What is required: This exercise calls for an exact copy of the data below.

───── Provided records ─────

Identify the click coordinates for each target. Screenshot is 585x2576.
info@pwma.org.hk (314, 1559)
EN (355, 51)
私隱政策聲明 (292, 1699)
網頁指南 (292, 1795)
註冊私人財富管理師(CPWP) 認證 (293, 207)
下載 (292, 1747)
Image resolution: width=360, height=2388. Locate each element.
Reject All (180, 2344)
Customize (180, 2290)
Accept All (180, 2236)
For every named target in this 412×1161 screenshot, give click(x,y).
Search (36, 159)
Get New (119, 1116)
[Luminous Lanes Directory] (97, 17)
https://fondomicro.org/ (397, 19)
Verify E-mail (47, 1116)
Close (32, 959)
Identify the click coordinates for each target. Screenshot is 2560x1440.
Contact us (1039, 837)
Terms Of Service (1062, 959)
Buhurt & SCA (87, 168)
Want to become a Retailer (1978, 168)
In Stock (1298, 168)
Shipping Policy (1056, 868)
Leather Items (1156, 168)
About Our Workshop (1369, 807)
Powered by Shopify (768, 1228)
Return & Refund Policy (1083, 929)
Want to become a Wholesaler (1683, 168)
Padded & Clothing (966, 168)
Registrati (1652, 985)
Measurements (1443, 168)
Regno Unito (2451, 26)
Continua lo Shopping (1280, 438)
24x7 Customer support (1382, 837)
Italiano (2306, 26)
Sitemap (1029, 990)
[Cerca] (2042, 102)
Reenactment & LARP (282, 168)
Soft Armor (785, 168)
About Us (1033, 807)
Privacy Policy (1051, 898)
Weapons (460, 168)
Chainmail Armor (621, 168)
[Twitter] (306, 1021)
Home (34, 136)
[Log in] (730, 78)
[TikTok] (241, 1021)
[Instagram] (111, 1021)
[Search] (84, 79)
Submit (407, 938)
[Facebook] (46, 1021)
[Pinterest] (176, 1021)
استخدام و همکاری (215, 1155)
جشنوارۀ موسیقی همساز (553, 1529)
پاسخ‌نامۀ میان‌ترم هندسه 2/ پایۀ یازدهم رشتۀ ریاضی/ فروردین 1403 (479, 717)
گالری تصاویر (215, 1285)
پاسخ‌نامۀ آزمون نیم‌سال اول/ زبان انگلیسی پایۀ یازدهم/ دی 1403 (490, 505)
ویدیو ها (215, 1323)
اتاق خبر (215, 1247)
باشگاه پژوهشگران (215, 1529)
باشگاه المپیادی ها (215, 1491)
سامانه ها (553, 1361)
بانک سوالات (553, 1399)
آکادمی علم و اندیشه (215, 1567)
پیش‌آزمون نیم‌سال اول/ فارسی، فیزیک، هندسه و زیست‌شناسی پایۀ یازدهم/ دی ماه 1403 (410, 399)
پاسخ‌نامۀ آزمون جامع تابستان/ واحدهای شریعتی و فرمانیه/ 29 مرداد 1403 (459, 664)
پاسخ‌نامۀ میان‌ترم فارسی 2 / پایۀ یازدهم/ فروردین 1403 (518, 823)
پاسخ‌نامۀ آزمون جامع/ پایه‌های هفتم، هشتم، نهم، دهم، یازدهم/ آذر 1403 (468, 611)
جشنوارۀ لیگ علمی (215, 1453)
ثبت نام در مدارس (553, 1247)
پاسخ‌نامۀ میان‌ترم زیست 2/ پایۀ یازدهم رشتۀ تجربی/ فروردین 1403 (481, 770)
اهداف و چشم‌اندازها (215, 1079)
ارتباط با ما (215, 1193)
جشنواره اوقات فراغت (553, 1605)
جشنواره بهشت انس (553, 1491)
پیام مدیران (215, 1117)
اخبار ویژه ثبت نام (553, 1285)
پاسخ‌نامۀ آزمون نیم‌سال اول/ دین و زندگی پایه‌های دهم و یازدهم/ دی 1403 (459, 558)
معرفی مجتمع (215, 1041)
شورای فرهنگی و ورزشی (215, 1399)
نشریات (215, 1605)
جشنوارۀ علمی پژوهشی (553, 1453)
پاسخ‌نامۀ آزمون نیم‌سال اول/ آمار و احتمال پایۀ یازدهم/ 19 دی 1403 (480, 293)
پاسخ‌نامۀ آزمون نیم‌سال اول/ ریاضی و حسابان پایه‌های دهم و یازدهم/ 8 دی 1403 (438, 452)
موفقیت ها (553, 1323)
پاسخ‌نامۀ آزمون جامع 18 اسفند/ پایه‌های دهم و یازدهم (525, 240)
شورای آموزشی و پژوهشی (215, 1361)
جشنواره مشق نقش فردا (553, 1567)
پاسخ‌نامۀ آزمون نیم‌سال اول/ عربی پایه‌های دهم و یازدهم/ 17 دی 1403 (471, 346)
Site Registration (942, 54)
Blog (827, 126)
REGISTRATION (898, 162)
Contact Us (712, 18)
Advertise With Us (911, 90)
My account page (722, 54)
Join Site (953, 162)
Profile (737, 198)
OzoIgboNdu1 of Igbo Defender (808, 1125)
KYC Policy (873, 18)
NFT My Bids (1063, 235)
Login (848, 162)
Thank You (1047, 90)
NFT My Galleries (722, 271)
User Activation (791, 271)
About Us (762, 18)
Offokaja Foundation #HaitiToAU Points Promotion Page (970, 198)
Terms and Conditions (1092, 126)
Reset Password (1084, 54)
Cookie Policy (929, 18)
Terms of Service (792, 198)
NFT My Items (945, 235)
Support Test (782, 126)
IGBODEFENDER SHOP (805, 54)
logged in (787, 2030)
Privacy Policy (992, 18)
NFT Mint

─────

Exercise result:
Identify the click coordinates for each target. Screenshot is 585x2576.
info@pwma.org.hk (314, 1559)
EN (355, 51)
私隱政策聲明 (292, 1699)
網頁指南 (292, 1795)
註冊私人財富管理師(CPWP) 認證 (293, 207)
下載 (292, 1747)
Image resolution: width=360, height=2388. Locate each element.
Reject All (180, 2344)
Customize (180, 2290)
Accept All (180, 2236)
For every named target in this 412×1161 screenshot, give click(x,y).
Search (36, 159)
Get New (119, 1116)
[Luminous Lanes Directory] (97, 17)
https://fondomicro.org/ (397, 19)
Verify E-mail (47, 1116)
Close (32, 959)
Identify the click coordinates for each target. Screenshot is 2560x1440.
Contact us (1039, 837)
Terms Of Service (1062, 959)
Buhurt & SCA (87, 168)
Want to become a Retailer (1978, 168)
In Stock (1298, 168)
Shipping Policy (1056, 868)
Leather Items (1156, 168)
About Our Workshop (1369, 807)
Powered by Shopify (768, 1228)
Return & Refund Policy (1083, 929)
Want to become a Wholesaler (1683, 168)
Padded & Clothing (966, 168)
Registrati (1652, 985)
Measurements (1443, 168)
Regno Unito (2451, 26)
Continua lo Shopping (1280, 438)
24x7 Customer support (1382, 837)
Italiano (2306, 26)
Sitemap (1029, 990)
[Cerca] (2042, 102)
Reenactment & LARP (282, 168)
Soft Armor (785, 168)
About Us (1033, 807)
Privacy Policy (1051, 898)
Weapons (460, 168)
Chainmail Armor (621, 168)
[Twitter] (306, 1021)
Home (34, 136)
[Log in] (730, 78)
[TikTok] (241, 1021)
[Instagram] (111, 1021)
[Search] (84, 79)
Submit (407, 938)
[Facebook] (46, 1021)
[Pinterest] (176, 1021)
استخدام و همکاری (215, 1155)
جشنوارۀ موسیقی همساز (553, 1529)
پاسخ‌نامۀ میان‌ترم هندسه 2/ پایۀ یازدهم رشتۀ ریاضی/ فروردین 1403 (479, 717)
گالری تصاویر (215, 1285)
پاسخ‌نامۀ آزمون نیم‌سال اول/ زبان انگلیسی پایۀ یازدهم/ دی 1403 (490, 505)
ویدیو ها (215, 1323)
اتاق خبر (215, 1247)
باشگاه پژوهشگران (215, 1529)
باشگاه المپیادی ها (215, 1491)
سامانه ها (553, 1361)
بانک سوالات (553, 1399)
آکادمی علم و اندیشه (215, 1567)
پیش‌آزمون نیم‌سال اول/ فارسی، فیزیک، هندسه و زیست‌شناسی پایۀ یازدهم/ دی ماه 1403 (410, 399)
پاسخ‌نامۀ آزمون جامع تابستان/ واحدهای شریعتی و فرمانیه/ 29 مرداد 1403 (459, 664)
پاسخ‌نامۀ میان‌ترم فارسی 2 / پایۀ یازدهم/ فروردین 1403 (518, 823)
پاسخ‌نامۀ آزمون جامع/ پایه‌های هفتم، هشتم، نهم، دهم، یازدهم/ آذر 1403 (468, 611)
جشنوارۀ لیگ علمی (215, 1453)
ثبت نام در مدارس (553, 1247)
پاسخ‌نامۀ میان‌ترم زیست 2/ پایۀ یازدهم رشتۀ تجربی/ فروردین 1403 (481, 770)
اهداف و چشم‌اندازها (215, 1079)
ارتباط با ما (215, 1193)
جشنواره اوقات فراغت (553, 1605)
جشنواره بهشت انس (553, 1491)
پیام مدیران (215, 1117)
اخبار ویژه ثبت نام (553, 1285)
پاسخ‌نامۀ آزمون نیم‌سال اول/ دین و زندگی پایه‌های دهم و یازدهم/ دی 1403 (459, 558)
معرفی مجتمع (215, 1041)
شورای فرهنگی و ورزشی (215, 1399)
نشریات (215, 1605)
جشنوارۀ علمی پژوهشی (553, 1453)
پاسخ‌نامۀ آزمون نیم‌سال اول/ آمار و احتمال پایۀ یازدهم/ 19 دی 1403 (480, 293)
پاسخ‌نامۀ آزمون نیم‌سال اول/ ریاضی و حسابان پایه‌های دهم و یازدهم/ 8 دی 1403 (438, 452)
موفقیت ها (553, 1323)
پاسخ‌نامۀ آزمون جامع 18 اسفند/ پایه‌های دهم و یازدهم (525, 240)
شورای آموزشی و پژوهشی (215, 1361)
جشنواره مشق نقش فردا (553, 1567)
پاسخ‌نامۀ آزمون نیم‌سال اول/ عربی پایه‌های دهم و یازدهم/ 17 دی 1403 (471, 346)
Site Registration (942, 54)
Blog (827, 126)
REGISTRATION (898, 162)
Contact Us (712, 18)
Advertise With Us (911, 90)
My account page (722, 54)
Join Site (953, 162)
Profile (737, 198)
OzoIgboNdu1 of Igbo Defender (808, 1125)
KYC Policy (873, 18)
NFT My Bids (1063, 235)
Login (848, 162)
Thank You (1047, 90)
NFT My Galleries (722, 271)
User Activation (791, 271)
About Us (762, 18)
Offokaja Foundation #HaitiToAU Points Promotion Page (970, 198)
Terms and Conditions (1092, 126)
Reset Password (1084, 54)
Cookie Policy (929, 18)
Terms of Service (792, 198)
NFT My Items (945, 235)
Support Test (782, 126)
IGBODEFENDER SHOP (805, 54)
logged in (787, 2030)
Privacy Policy (992, 18)
NFT Mint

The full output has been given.